Essa combinação busca integrar a teoria crítica com ferramentas "ágeis" e orientadas à experimentação. O objetivo é ir além da reflexão teórica e partir para ação prática informada pelo olhar da complexidade, da psicologia social e outras áreas que estudam o comportamento humano.

Em vez de um foco restrito a práticas ou vida curta dos "hacks" aplicados em pequenos times, essa abordagem busca uma mudança cultural mais ampla nas organizações e na sociedade.

A cultura não é vista como um sistema mecânico, e sim como uma teia viva de significados compartilhados que emerge das relações sociais. Hackers culturais buscam pequenas brechas nos sistemas sociais para desenhar intervenções que podem alavancar a transformação social.

Nossa proposta de Hacking Cultural

Hoje em dia, o termo hacking está presente em nosso vocabulário e é utilizado para descrever truques e gambiarras que fazem uso de poucos recursos para resolver problemas comuns em nosso cotidiano.

No entanto, quando se trata de cultura, o assunto é mais complexo. A cultura muda constantemente e nem sempre na direção que desejamos. Ela é difícil de prever ou controlar, é ambígua, subjetiva e instável. Hackear a cultura não é uma tarefa trivial, mas é possível com o uso de estratégias e práticas específicas.

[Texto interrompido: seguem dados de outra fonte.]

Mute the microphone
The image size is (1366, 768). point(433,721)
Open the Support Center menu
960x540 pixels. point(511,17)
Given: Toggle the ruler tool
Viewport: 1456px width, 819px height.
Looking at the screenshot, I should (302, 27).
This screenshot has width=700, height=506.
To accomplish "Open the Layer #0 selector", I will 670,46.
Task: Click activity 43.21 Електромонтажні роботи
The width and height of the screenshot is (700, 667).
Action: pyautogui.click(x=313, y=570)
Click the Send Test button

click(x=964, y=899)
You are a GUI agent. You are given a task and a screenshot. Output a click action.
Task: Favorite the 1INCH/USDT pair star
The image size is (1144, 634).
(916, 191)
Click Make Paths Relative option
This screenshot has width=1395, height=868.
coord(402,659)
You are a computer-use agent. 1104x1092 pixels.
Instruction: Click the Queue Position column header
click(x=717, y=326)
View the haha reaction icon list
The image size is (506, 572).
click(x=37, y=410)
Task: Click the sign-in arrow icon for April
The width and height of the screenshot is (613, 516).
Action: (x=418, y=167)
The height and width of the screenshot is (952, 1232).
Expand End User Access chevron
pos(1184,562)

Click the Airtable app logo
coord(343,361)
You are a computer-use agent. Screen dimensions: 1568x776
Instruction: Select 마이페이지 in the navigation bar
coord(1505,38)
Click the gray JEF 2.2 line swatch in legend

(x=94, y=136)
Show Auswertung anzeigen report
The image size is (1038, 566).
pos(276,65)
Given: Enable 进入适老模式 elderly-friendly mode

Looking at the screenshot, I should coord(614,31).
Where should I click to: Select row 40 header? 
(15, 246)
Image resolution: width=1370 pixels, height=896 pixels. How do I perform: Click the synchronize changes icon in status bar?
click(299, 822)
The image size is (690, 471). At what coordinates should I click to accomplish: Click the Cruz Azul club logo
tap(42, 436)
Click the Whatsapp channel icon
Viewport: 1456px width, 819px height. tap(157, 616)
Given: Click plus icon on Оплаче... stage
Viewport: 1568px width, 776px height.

Buscamos sistematizar um corpo de conhecimento sobre como lidar com os desafios rotineiros que um agente de mudança enfrenta e que exigem um certo jogo de cintura. Não é sobre influenciar as pessoas para elas mudarem seu mindset, mas influencia-as para que elas topem experimentar com novas formas de organizar o trabalho, de fazer algo ou de experimentarem um novo artefato.

Um agente de mudança que atua como hacker consegue complementar seu repertório que já possui abordagens mais sistemáticas que atuam na identificação de tensões e desenho de experimentos.

Leia a o texto sobre definições de termos do hacking cultural para começar a compreender a nossa abordagem.

Nó organizamos uma biblioteca de estratagemas que são extremamente úteis para desenhar "hacks" no dia a dia. Esses estratagemas são aplicados nos diferentes contextos onde o hacking pode fazer sentido.

Referências

Michael Tarnowski, no seu blog "Plays-in-business" fez uma excelente compilação sobre a história do hacking cultural. Foi com ele que aprendemos sobre as diferentes ondas do movimento. Neste artigo ele oferece uma generosa lista de referências:

Jason Little publicou um livro chamado "Lean Change Management" em 2014 que oferece uma ótima perspectiva sobre como funciona a segunda onda do Culture Hacking. A abordagem ali apresentada é altamente influenciada pelo movimento lean, toyotismo e agile.